Ukuran lapangan sepakbola dimana-mana semuanya sama. Tapi orang Belanda terbiasa membangun ruang luas abstrak di kepala. Membesar dan mengecilnya ruang bukan hanya tergantung pada ukuran di alam nyata, tapi dari cara mengeksploitasinya. Disinilah total football sebagai sebuah permainan memanfaatkan ruang muncul.
Ketika lawan menguasai Bola, ruang harus dibuat sempit. Caranya adalah dua sampai tiga pemain terdekat harus mendekat untuk menekan kepada lawan yang menguasai bola. Tidak perduli apakah dia itu pemain penyerang atau bertahan. Sehingga bagi lawan, ruang terasa sempit. Tekanan harus diberikan secepat mngkin bahkan ketika Bola nya masih bergulir di jantung pertahanan. Sebaliknya ketika teman sendiri menguasai Bola, maka ruang harus dibuat lebar. Pemain-pemain lain harus bergerak aktif membuka ruang sehingga lapangan terlihat luas. Permutasi pemain dalam setiap posisi yang dilakukan secara cepat inilah yang menjadi ciri utama Sepakbola Belanda.
Bila dalam arsitektur upaya memperluas ruang disebut dengan gerakan Total, maka dalam Sepakbola gerakan ini disebut dengan Total Football. Sebuah permainan bola yang mengandalkan fleksibilitas posisi pemain, pergerakan pemain sebagai konsekuensi dari upaya untuk mencpatakan ruang agar bisa di eksplotasi semaksimal mungkin. Jadi Total Football Belanda lahir dari Psyche orang Belanda yang tergila-gila dengan ruang dan pemanfaatannya.
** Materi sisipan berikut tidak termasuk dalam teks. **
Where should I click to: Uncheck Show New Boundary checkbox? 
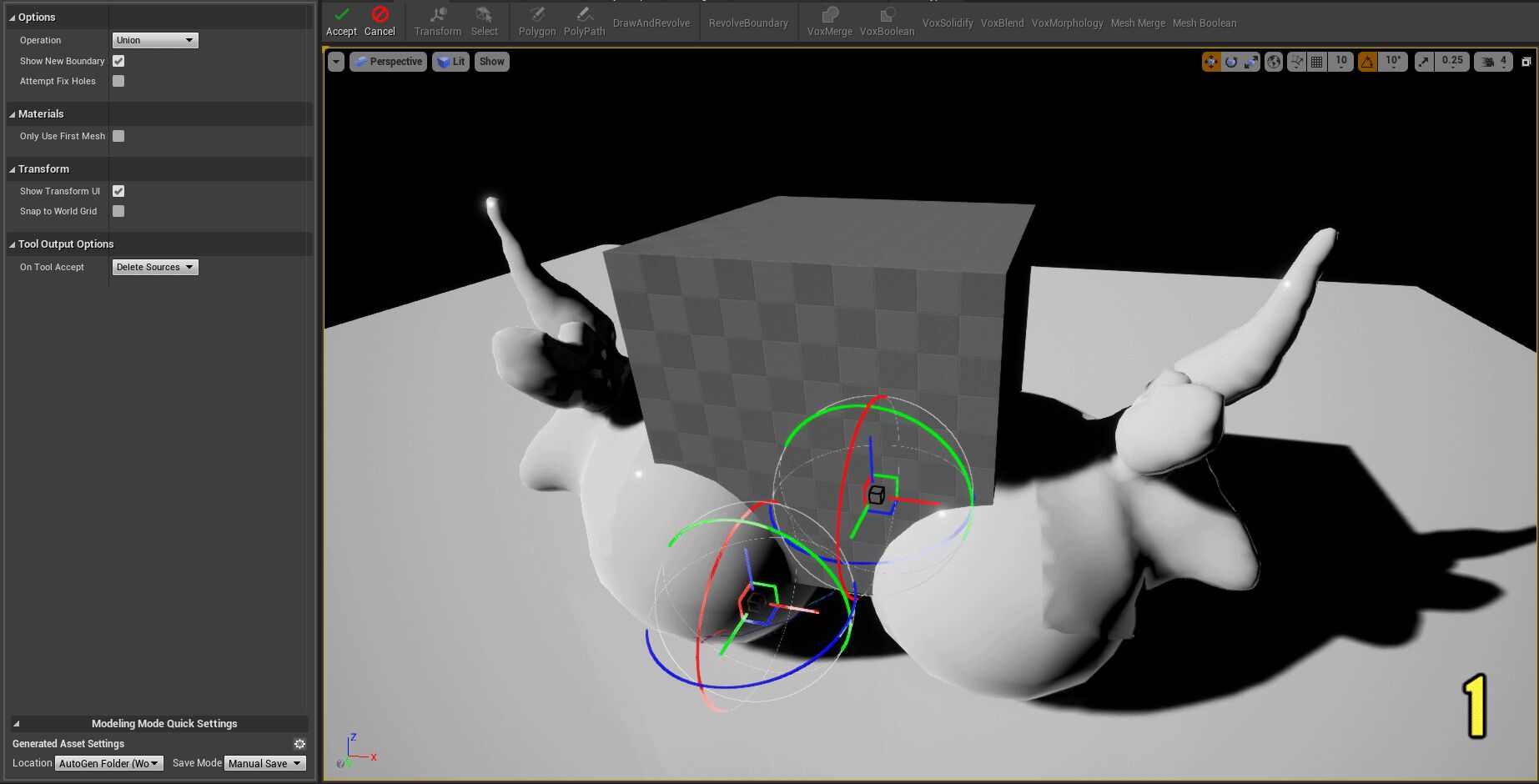click(118, 61)
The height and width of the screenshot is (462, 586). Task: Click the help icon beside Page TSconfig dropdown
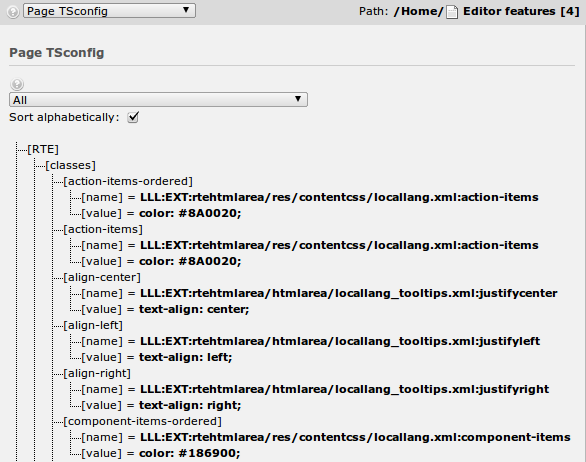tap(13, 12)
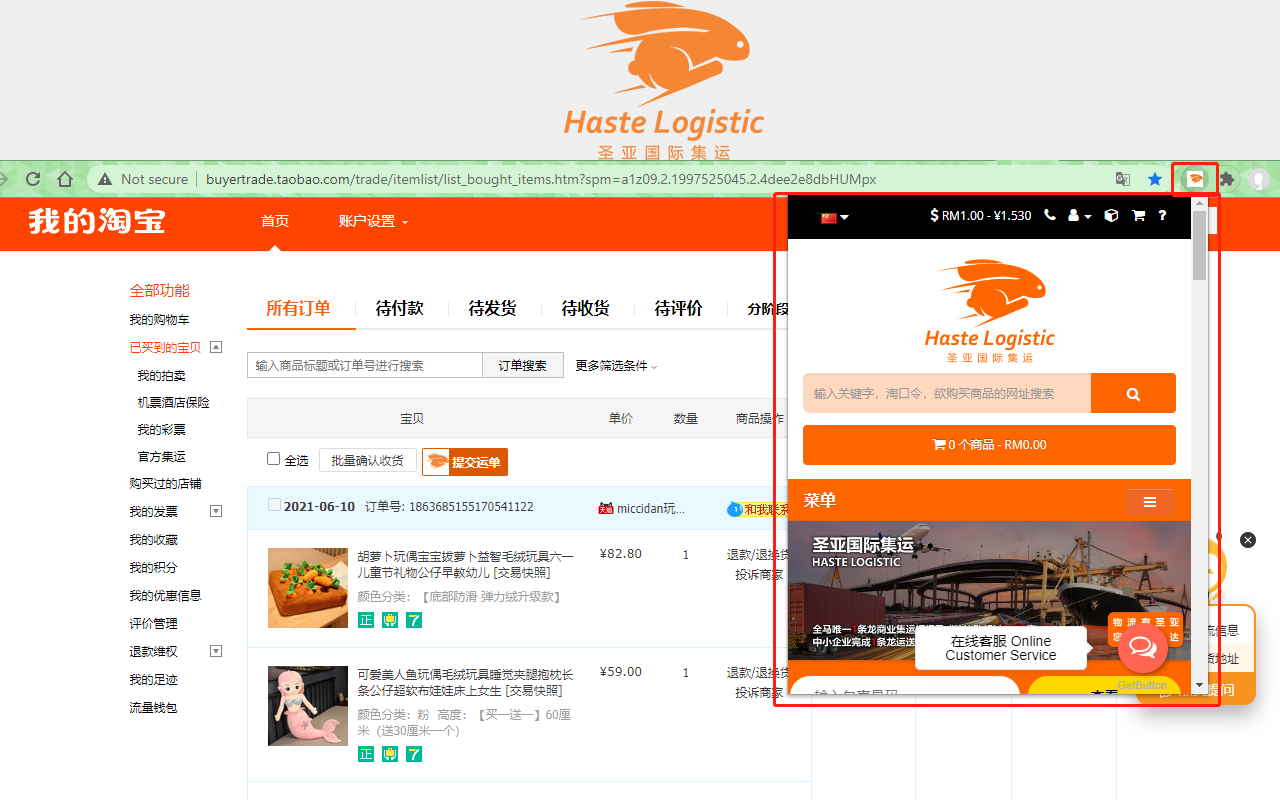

Begitulah kira-kira pandangan David Winner tentang Sepakbola Belanda yang dituangkan dalam buku “Brilliant Orange; The Neurotic Genius of Dutch Football” yang diterbitkan pertama kali pada tahun 2000. Winner sendiri adalah orang Inggris yang tergila-gila dengan Sepakbola Belanda.
Bila judul tulisan ini adalah tentang Italia, lalu bagaimanakah cara negeri spagheti ini membangun Sepakbola nya?
Dalam Becoming Champions, dokumenter tentang negara-negara peraih Piala Dunia, John Carlin seorang penulis dari Italia mengatakan bahwa Italia terkenal dengan efisiensi dalam seni dan arsitekturnya. Prinsip efisiensi inilah yang mempengaruhi gaya permainan Sepakbola Italia. Namun pengaruh efisiensi bukan hanya didapat dari seni dan arsitektur saja, tapi juga dari salah satu pemikir Italia masa renaisans, Niccolo Machiavelli. Karena Macchiavelli adalah Raja efiesiensi dan Raja pragmatis.